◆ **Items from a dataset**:
=== Section Start ===
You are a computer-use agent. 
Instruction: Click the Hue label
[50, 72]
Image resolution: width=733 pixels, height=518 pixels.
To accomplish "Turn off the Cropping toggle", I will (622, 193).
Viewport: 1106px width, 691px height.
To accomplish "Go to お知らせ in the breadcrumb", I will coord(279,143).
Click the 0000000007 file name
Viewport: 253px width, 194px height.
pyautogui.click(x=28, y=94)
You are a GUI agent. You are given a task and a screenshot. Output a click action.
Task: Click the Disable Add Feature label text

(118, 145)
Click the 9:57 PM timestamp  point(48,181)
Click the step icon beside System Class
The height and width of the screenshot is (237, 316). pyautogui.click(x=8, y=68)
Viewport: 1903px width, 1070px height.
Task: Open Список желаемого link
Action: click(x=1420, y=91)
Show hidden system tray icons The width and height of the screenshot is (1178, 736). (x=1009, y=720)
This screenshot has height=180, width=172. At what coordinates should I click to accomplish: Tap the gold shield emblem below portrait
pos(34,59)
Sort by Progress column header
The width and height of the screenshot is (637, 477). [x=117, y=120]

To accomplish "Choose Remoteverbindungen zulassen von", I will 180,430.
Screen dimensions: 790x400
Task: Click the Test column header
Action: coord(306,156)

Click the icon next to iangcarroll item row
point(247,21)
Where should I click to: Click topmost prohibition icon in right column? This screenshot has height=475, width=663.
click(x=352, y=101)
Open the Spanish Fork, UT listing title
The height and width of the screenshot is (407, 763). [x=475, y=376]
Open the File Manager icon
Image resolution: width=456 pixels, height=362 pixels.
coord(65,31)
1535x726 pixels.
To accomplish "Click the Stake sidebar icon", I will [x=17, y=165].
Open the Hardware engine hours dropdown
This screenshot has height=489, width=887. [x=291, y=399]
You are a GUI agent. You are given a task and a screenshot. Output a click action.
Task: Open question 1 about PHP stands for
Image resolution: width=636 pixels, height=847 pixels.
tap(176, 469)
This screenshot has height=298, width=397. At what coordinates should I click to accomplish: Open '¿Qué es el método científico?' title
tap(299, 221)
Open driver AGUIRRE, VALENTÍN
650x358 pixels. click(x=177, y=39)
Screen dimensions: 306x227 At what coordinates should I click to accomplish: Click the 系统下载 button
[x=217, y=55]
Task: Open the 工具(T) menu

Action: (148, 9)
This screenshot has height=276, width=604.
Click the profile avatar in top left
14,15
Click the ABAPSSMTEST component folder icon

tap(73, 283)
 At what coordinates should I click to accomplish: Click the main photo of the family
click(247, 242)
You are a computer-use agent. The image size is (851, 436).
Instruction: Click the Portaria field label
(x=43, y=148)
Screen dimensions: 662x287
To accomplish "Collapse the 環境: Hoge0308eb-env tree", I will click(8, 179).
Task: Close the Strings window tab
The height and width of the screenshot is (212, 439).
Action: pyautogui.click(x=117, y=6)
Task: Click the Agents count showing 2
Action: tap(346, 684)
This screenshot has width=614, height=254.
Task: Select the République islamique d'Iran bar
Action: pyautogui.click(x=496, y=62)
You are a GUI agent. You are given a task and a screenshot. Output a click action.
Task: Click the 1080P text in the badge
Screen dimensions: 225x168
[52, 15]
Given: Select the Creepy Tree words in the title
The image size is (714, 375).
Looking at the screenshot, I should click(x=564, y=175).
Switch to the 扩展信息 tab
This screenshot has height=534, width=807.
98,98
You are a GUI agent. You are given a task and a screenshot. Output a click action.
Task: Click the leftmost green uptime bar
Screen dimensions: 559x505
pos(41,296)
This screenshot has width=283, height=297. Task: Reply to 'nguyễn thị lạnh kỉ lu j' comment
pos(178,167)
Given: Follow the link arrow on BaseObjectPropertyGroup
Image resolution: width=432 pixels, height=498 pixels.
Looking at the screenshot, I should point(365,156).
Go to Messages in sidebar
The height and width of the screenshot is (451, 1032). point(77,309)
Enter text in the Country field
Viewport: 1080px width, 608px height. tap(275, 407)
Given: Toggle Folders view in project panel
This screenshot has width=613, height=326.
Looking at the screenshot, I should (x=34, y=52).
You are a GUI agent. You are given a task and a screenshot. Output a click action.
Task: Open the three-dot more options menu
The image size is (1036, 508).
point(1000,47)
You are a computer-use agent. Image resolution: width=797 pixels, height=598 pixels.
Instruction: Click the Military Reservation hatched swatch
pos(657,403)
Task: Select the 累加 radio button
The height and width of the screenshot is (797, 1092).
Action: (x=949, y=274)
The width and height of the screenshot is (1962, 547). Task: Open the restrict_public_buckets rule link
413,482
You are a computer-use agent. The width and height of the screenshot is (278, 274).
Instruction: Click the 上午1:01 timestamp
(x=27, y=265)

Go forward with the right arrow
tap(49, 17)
=== Section End ===
◆ **WHAT YOU NEED TO DO**: Nothing but a number is wanted: report how many lines in the entries above contain the string "computer".

◆ **COMPLETED EXERCISE**: 4